The counselors try to counter the idea that Dove House is a place where they are just serving out their sentence.
“What we do here is so much different,” Noe said. “We love them until they can love themselves. That’s our motto here.”
One key point is getting the doves to stop looking at their addictions as “a moral failing, a personal choice,” Noe said. “The evidence shows that addiction affects the brain, its chemical makeup.”
According to Noe, the average age the residents of the Dove House pick up their addiction is 13.
“Now, if you have children, you know that most children don’t pick up and decide they’re going to be heroin addicts or methamphetamine addicts,” she said.
“There’s something that comes before that, and that’s trauma. … Addiction brings them to Dove House, but trauma brings them to addiction.”
Nearly all Dove House residents suffer from trauma, and 90% of them have experienced sexual abuse, Noe said.
“If you don’t identify that trauma and work through that trauma, then we’re going to see repeating behavior,” Noe said. “Science shows that at the age you start using drugs or alcohol, your brain stops maturing, so we have a house full of 13- or 14-year-olds,” and it usually takes about six months of treatment “for the lights to come back on.”
“Lack of time is our greatest enemy,” she said. “So if we can’t get through to them and help them here, we’re going to lose them back out there.”
If they fail, former residents are welcome to come back and try again.
“Our doors are open after a client leaves our program,” she said. “This is where our family will always be their family. Once a dove, always a dove.
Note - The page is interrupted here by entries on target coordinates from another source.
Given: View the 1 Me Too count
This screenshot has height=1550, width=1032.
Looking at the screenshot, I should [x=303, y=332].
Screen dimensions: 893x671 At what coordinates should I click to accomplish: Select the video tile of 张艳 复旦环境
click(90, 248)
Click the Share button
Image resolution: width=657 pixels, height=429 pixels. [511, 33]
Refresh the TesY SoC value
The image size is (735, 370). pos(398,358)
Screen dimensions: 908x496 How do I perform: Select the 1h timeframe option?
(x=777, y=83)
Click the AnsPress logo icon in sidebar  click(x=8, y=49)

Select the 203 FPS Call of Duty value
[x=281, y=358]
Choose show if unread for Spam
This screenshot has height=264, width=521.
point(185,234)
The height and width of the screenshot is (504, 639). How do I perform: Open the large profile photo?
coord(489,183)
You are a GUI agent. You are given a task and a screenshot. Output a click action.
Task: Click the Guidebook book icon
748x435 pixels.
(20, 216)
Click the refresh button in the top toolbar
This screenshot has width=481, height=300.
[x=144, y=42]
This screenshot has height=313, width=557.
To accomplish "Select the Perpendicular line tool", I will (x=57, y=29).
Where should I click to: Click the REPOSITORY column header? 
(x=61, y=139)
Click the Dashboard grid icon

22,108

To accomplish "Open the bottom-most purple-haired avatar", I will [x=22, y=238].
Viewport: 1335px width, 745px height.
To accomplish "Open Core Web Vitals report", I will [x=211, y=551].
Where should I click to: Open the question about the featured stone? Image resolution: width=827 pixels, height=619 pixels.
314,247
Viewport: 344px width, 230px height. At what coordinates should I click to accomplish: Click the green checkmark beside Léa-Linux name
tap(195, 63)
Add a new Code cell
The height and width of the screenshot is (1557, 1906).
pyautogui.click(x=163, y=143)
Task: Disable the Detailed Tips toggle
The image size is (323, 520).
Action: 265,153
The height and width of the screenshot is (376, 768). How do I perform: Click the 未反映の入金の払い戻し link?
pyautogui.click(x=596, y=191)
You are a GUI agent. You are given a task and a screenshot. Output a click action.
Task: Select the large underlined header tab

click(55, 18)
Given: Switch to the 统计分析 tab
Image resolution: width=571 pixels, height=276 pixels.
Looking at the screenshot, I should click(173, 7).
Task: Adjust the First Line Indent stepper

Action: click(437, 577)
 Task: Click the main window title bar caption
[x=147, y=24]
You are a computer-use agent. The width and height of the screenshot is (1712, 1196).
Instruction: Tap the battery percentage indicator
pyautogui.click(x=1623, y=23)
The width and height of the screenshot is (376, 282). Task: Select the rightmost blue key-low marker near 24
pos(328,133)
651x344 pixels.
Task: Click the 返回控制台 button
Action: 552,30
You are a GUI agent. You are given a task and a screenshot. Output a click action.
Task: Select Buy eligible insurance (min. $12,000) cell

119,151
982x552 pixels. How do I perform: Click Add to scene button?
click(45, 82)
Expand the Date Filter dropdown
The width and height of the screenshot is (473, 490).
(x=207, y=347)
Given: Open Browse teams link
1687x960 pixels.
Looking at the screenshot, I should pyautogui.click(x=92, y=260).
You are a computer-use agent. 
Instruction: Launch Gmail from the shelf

They’re always welcome to come back, even if they’ve relapsed.”
Haleign
Baker thinks the program has worked for her.
“I was never going to stop,” she said. “I would have never come here on my own. Just because of ignorance and stubbornness.”
Her dream of college is back on her to-do list.
“I just gave (school) up before, because nobody is going to want me or think I’m good enough,” Baker said. “I’m so grateful that (coming to Dove House) happened, even though I’m sad that I missed so much time.”